Three prominent Blizzard employees have been let go from the company, as first reported by Kotaku, marking the latest departures from the studio following a major sexual harassment lawsuit brought by the state of California. Diablo 4 game director Luis Barriga, lead designer Jesse McCree, and World of Warcraft designer Jonathan LeCraft are not employed at Blizzard anymore, according to Kotaku. Activision Blizzard confirmed the departures in a statement to The Verge after we published this story, but declined to comment on whether or not Barriga, McCree, and LeCraft were fired.
“We have a deep, talented roster of developers already in place and new leaders have been assigned where appropriate,” a Blizzard spokesperson said. “We are confident in our ability to continue progress, deliver amazing experiences to our players, and move forward to ensure a safe, productive work environment for all.”

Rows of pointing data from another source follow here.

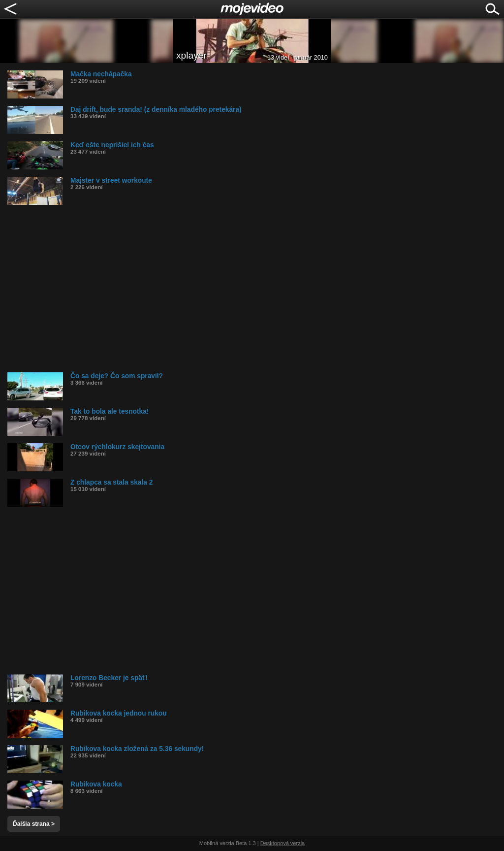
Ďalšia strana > (33, 824)
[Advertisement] (255, 289)
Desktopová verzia (283, 843)
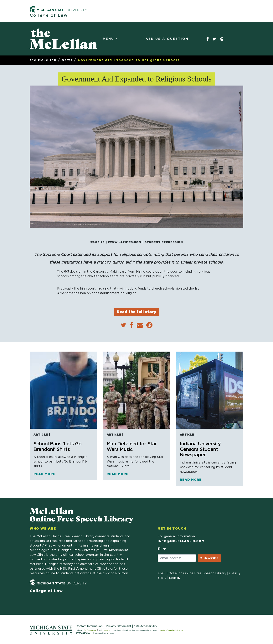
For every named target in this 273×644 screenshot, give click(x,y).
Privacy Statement (118, 626)
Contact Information (89, 626)
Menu (109, 39)
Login (175, 578)
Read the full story (136, 312)
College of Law (49, 16)
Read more (44, 474)
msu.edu (106, 630)
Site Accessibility (145, 626)
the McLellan (43, 60)
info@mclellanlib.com (181, 541)
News (67, 60)
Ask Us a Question (167, 39)
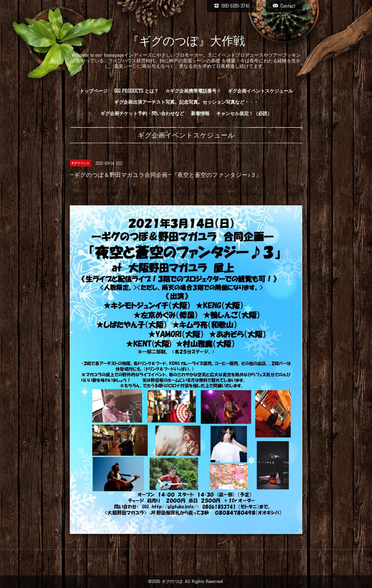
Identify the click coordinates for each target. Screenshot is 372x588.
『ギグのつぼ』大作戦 (186, 41)
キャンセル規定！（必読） (244, 114)
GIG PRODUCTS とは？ (136, 91)
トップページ (94, 91)
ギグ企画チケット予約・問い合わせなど (142, 114)
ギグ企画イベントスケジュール (260, 91)
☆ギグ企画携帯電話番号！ (193, 91)
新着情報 (200, 114)
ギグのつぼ (172, 581)
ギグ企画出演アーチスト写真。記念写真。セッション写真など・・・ (186, 102)
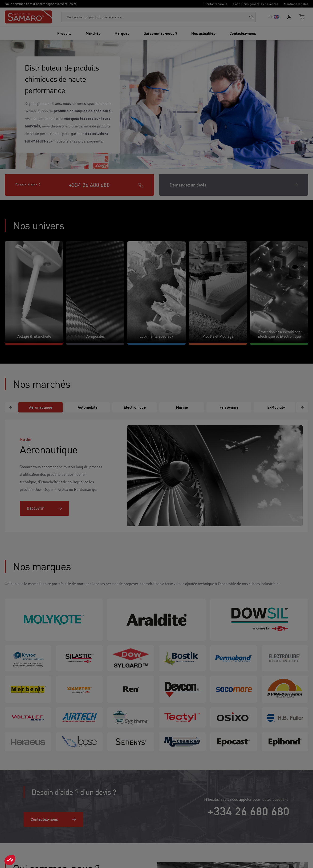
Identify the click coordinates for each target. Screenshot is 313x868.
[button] (10, 860)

Activision Blizzard has not shared why they are no longer at the company, according to a Kotaku source. McCree appears to be one of the people photographed inside Blizzard’s so-called “Cosby Suite,” in a screenshot obtained by Kotaku, and appeared to participate in the “BlizzCon Cosby Crew” chat. McCree is also the inspiration for the name of the McCree character in Overwatch; Michael Chu, the game’s former lead writer, revealed in 2017 that the real-life McCree had to “sign over his name” to the Overwatch team because they liked it for the gunslinging character more than many other ideas. (Some Overwatch League casters have avoided saying McCree’s name on air.) LeCraft was also pictured in the Cosby Suite, according to Kotaku’s new story.
We asked if Blizzard plans to change McCree’s name in Overwatch, and the company said it’s checking into it. It’s possible the company might do so: days after the lawsuit hit, Blizzard’s World of Warcraft team promised to remove “references that are not appropriate for our world,” and has reportedly already removed a variety of WoW in-game references to Alex Afrasiabi.

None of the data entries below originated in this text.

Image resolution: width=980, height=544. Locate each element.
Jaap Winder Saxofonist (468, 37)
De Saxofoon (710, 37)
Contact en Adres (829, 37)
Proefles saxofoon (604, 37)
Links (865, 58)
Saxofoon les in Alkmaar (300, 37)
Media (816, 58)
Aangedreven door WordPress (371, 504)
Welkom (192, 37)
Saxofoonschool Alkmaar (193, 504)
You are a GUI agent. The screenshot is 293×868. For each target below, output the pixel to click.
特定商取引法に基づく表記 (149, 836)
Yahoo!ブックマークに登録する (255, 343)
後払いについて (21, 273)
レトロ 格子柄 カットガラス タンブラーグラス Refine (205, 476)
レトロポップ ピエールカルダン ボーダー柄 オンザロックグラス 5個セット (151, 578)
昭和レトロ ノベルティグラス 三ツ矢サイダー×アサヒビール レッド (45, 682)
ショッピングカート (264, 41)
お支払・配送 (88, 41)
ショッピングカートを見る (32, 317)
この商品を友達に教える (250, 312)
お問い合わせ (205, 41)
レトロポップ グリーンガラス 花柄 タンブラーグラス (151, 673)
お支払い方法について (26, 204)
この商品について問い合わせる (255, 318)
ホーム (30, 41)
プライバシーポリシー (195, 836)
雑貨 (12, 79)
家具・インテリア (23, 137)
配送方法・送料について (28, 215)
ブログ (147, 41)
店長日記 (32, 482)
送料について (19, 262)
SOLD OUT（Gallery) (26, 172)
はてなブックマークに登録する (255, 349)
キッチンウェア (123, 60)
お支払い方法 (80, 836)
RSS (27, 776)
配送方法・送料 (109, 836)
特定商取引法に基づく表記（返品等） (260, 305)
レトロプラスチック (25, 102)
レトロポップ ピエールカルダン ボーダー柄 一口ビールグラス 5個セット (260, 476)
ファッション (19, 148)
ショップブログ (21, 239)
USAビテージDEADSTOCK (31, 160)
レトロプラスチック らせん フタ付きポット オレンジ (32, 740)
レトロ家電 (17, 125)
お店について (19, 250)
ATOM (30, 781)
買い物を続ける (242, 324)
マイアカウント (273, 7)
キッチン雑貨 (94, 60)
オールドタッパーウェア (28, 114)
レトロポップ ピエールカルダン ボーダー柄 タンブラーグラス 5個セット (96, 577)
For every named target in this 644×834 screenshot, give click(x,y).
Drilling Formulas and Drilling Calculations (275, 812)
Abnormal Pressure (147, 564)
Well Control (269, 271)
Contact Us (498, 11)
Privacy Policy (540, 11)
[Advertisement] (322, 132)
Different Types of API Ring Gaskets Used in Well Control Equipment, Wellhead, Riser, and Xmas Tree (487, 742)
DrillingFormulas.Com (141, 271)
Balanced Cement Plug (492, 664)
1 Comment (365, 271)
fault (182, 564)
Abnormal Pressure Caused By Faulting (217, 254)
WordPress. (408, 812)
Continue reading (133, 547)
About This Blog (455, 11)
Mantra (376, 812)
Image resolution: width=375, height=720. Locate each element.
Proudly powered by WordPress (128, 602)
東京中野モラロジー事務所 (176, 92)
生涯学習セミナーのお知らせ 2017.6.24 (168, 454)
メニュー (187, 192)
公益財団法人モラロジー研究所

Afrasiabi was a former World of Warcraft senior creative director who was singled out in the lawsuit for his behavior, and Blizzard told Kotaku that it fired Afrasiabi for “his misconduct in his treatment of other employees.” He appears to have worked for the company until June 2020.
The departures of Barriga, McCree, and LeCraft follow the ones by former Blizzard president J. Allen Brack, who was named in the lawsuit, and former SVP of HR Jesse Meschuk. Employees walked out in late July to protest the company’s response to the lawsuit, and a shareholder released a letter on Tuesday saying the company’s response doesn’t “go nearly far enough.”
Update August 11th, 7:35PM ET: Added statement from Blizzard and relevant context about another fired Blizzard executive.